JD's Take: Manual of Detection (Jedediah Berry)

I actually picked this book up in the mystery section of all places, though it could comfortably hang out in the seedy hive of the fantasy section as well. Actually, it could probably dress up nice and at least stroll through the "Fiction" section, as it certainly has a literary* character to it. It is Berry's first novel, though he has published short stories before and he is an editor at Small Beer Press (making me want to read the stack of $1 books I ordered from them rather more than I did).

So. Let me set the scene.
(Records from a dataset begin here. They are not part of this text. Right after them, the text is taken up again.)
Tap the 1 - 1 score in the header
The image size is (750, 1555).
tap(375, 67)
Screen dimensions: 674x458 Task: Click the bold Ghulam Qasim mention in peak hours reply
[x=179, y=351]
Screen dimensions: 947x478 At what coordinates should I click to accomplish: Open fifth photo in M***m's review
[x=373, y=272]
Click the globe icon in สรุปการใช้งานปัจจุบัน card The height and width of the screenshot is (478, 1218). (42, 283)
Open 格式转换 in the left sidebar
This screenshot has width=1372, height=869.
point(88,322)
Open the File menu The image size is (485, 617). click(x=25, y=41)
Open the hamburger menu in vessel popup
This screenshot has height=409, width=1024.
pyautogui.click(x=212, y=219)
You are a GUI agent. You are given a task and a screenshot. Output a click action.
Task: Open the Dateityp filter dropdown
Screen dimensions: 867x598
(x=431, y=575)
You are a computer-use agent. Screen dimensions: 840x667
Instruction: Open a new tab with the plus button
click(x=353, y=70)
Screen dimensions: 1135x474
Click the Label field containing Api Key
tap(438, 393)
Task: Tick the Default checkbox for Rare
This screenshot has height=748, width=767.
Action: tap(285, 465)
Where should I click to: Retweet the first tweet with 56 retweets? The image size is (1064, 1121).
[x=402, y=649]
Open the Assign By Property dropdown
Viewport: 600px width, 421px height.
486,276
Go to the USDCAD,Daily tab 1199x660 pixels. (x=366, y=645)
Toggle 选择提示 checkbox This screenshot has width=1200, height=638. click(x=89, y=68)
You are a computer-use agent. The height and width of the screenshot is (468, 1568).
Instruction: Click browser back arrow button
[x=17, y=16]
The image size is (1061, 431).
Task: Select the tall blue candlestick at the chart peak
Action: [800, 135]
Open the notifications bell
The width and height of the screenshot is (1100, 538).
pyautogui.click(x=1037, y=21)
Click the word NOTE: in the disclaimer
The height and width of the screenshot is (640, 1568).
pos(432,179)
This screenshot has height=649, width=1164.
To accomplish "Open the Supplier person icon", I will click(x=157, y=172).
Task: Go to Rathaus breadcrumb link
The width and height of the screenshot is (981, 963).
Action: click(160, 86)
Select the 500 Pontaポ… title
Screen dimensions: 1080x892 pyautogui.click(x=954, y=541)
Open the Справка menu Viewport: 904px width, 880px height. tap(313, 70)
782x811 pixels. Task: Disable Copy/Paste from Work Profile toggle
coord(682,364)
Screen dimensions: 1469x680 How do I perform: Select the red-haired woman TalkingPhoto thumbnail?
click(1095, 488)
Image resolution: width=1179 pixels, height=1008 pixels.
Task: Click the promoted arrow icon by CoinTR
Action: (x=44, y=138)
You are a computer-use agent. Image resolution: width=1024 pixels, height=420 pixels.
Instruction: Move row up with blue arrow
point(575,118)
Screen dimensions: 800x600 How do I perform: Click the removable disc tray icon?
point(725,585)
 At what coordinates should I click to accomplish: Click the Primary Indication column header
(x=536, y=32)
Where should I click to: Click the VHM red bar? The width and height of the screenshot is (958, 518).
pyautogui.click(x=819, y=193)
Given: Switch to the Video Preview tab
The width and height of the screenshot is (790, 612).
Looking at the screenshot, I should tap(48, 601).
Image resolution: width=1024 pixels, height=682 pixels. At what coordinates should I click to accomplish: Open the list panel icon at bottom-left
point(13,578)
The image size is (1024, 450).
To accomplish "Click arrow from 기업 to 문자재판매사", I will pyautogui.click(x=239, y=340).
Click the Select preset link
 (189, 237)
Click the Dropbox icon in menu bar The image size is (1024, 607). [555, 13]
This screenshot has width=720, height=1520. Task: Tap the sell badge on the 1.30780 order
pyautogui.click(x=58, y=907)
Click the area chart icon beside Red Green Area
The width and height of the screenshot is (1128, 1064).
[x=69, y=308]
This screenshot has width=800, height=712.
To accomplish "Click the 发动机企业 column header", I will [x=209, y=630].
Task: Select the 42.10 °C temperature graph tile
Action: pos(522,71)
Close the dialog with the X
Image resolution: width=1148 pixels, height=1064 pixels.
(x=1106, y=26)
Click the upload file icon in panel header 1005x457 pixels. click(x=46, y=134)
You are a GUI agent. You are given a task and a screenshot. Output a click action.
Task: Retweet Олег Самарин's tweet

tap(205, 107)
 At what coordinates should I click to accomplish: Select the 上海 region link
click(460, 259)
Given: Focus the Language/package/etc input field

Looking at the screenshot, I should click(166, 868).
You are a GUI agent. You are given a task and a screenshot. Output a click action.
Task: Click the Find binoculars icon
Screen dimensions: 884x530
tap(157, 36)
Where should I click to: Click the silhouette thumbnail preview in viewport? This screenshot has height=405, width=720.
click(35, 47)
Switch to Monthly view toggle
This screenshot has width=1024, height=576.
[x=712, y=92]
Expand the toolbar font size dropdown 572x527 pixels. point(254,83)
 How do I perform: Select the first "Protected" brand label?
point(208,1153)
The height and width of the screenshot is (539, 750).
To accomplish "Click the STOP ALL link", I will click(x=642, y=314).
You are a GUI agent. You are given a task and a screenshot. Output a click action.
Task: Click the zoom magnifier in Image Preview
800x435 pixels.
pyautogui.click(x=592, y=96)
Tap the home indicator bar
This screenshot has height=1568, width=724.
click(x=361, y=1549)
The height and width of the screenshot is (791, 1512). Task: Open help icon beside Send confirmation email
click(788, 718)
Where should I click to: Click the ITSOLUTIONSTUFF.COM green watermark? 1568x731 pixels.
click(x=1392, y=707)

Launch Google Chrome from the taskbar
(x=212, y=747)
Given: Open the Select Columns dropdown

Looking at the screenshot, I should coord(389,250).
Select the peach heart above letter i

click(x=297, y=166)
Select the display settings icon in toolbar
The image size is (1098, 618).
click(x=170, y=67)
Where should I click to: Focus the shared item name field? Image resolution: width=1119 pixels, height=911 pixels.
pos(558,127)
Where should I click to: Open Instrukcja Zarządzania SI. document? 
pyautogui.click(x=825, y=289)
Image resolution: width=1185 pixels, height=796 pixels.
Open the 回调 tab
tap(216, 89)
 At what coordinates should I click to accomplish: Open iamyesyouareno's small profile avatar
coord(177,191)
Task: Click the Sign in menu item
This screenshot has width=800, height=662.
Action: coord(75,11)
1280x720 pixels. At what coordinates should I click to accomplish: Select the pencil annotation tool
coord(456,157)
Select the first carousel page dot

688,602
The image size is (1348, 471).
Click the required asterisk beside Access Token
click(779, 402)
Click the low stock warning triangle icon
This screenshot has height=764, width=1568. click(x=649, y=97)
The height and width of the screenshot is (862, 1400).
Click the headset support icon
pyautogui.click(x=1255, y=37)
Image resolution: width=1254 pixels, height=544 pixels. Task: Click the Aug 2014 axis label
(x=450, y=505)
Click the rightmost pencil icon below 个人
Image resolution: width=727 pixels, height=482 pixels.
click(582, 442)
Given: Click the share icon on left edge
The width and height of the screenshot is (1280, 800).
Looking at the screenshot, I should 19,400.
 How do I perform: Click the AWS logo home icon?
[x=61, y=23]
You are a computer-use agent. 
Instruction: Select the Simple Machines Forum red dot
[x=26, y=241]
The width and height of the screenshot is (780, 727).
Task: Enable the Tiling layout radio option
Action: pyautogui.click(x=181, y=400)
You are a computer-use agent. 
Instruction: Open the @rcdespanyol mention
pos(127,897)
The story is set in the city, an unnamed noir style metropolis dominated by a monolithic building housing the Agency. The city is dark, and rainy, dirty and dismal, and structured. The city honestly feels more like Bas Lag than Metropolis. There is nothing openly fantastic about it, but the people are too structured, too neurotic, too obviously and subtly broken to be entirely mundane.

Charles Unwin is a orderly man, a clerk by trade, and the best in the business. His job is to chronicle the cases of Detective Sivart, a legendary figure who is a cross between Holmes (in stature) and Sam Spade (in attitude). Our story starts as Unwin is suddenly promoted to the rank of detective and his life spirals rapidly outside of his ability to cope. He meets a cast of characters feel like they are in color against the black and white of their world. They are broken, strange, intriguing. Many would not be out of place in a Dick Tracy story, and others feel lifted straight out of Chinatown. Unwin is forced to stretch outside his comfort zone (a zone that is 7 blocks long and 14 stories high), his only strong motivation to make sense of his life and go back to the way things were.

As details emerge about cases past and present, they are filled with fantastic elements. I'm not talking dragons and high magic though... one of the cases that is often referenced in the story quite literally focuses on the theft of November 11th, a Tuesday. Certainly the book is imaginative, along with being well written, well plotted, and engrossing. There are weak points, perhaps, in the resolution though that is largely a matter of taste I think. I strongly recommend this book for anyone who enjoys noir, urban and weird fantasy, and/or great writing in general. Honestly, it's a shame that the book is in the mystery section, because it doesn't read or play out like a mystery, and true fans of the genre will probably be disapointed. There are no clever clues for you to work out while you pretend to work, and the butler most certainly did not do it. The biggest mystery is figuring out what exactly "it" is that was done.

* Used in the sense that it plays with language, and at time flirts with poetry. There were paragraphs I stopped and read aloud, just for the pleasure of doing so.